FRIDAY, May 31, 2024 (HealthDay News) -- For patients with type 2 diabetes and chronic kidney disease, semaglutide reduces the risk for clinically important kidney outcomes and death from cardiovascular causes, according to a study published online May 24 in the New England Journal of Medicine to coincide with the annual European Renal Association Congress, held from May 23 to 26 in Stockholm.

Vlado Perkovic, M.B., B.S., Ph.D., from the University of New South Wales in Sydney, and colleagues randomly assigned patients with type 2 diabetes and chronic kidney disease to receive subcutaneous semaglutide (1.0 mg weekly) or placebo (1,767 and 1,766 participants, respectively).

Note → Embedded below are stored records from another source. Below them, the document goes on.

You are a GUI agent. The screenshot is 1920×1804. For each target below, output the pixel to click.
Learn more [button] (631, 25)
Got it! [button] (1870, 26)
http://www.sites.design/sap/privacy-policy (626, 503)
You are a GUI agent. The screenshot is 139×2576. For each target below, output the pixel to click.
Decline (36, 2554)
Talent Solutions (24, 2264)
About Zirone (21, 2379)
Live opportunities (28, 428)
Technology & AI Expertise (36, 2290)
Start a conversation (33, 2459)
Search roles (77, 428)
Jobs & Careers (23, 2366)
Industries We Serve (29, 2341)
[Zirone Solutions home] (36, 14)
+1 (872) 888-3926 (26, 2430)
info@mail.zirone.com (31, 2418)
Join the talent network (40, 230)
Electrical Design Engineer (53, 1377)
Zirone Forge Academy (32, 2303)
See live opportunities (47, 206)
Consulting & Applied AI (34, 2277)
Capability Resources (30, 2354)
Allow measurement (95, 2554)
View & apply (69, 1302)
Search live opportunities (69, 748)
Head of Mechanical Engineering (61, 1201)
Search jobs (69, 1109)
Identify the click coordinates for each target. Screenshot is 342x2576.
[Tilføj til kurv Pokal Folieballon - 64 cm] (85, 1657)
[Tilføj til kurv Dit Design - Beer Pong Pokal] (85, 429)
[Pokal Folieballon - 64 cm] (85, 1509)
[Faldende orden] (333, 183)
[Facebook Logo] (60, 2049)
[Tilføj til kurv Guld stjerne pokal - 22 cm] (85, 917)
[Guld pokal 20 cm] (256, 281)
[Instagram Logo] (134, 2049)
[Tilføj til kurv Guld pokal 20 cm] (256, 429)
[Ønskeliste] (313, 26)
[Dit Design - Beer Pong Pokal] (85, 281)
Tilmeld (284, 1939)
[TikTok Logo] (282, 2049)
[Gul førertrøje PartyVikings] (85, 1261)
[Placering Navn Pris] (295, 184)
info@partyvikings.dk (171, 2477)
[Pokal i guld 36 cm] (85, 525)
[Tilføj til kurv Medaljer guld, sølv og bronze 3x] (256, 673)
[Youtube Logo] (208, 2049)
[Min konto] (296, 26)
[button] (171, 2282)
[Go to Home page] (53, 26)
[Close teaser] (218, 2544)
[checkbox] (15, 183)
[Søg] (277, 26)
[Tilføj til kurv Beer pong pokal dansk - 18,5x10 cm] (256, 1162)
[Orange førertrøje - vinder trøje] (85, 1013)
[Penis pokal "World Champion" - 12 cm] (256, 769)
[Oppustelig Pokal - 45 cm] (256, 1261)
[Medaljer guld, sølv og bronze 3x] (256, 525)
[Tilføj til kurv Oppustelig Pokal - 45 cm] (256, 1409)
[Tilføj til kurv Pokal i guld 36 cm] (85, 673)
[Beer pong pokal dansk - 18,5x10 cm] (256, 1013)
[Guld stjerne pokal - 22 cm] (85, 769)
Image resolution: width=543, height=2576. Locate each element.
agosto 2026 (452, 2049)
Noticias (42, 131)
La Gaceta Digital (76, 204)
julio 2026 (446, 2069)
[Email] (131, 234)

Participants were followed for a median of 3.4 years after recommendation of early trial cessation at a prespecified interim analysis. The researchers found that the risk for a primary outcome event (major kidney disease events, a composite of the onset of kidney failure, at least a 50 percent reduction in the estimated glomerular filtration rate from baseline, or death from kidney-related or cardiovascular causes) was significantly lower in the semaglutide group (331 versus 410 first events; hazard ratio, 0.76). Similar results were seen for a composite of the kidney-specific components of the primary outcome and for death from cardiovascular causes (hazard ratios, 0.79 and 0.71, respectively). All confirmatory secondary outcomes favored semaglutide.

"These benefits reflect important clinical effects on kidney, cardiovascular, and survival outcomes among high-risk patients, particularly given the reassuring safety findings, and support a therapeutic role for semaglutide in this population," the authors write.

Several authors disclosed ties to biopharmaceutical companies, including Novo Nordisk, which manufactures semaglutide and funded the study.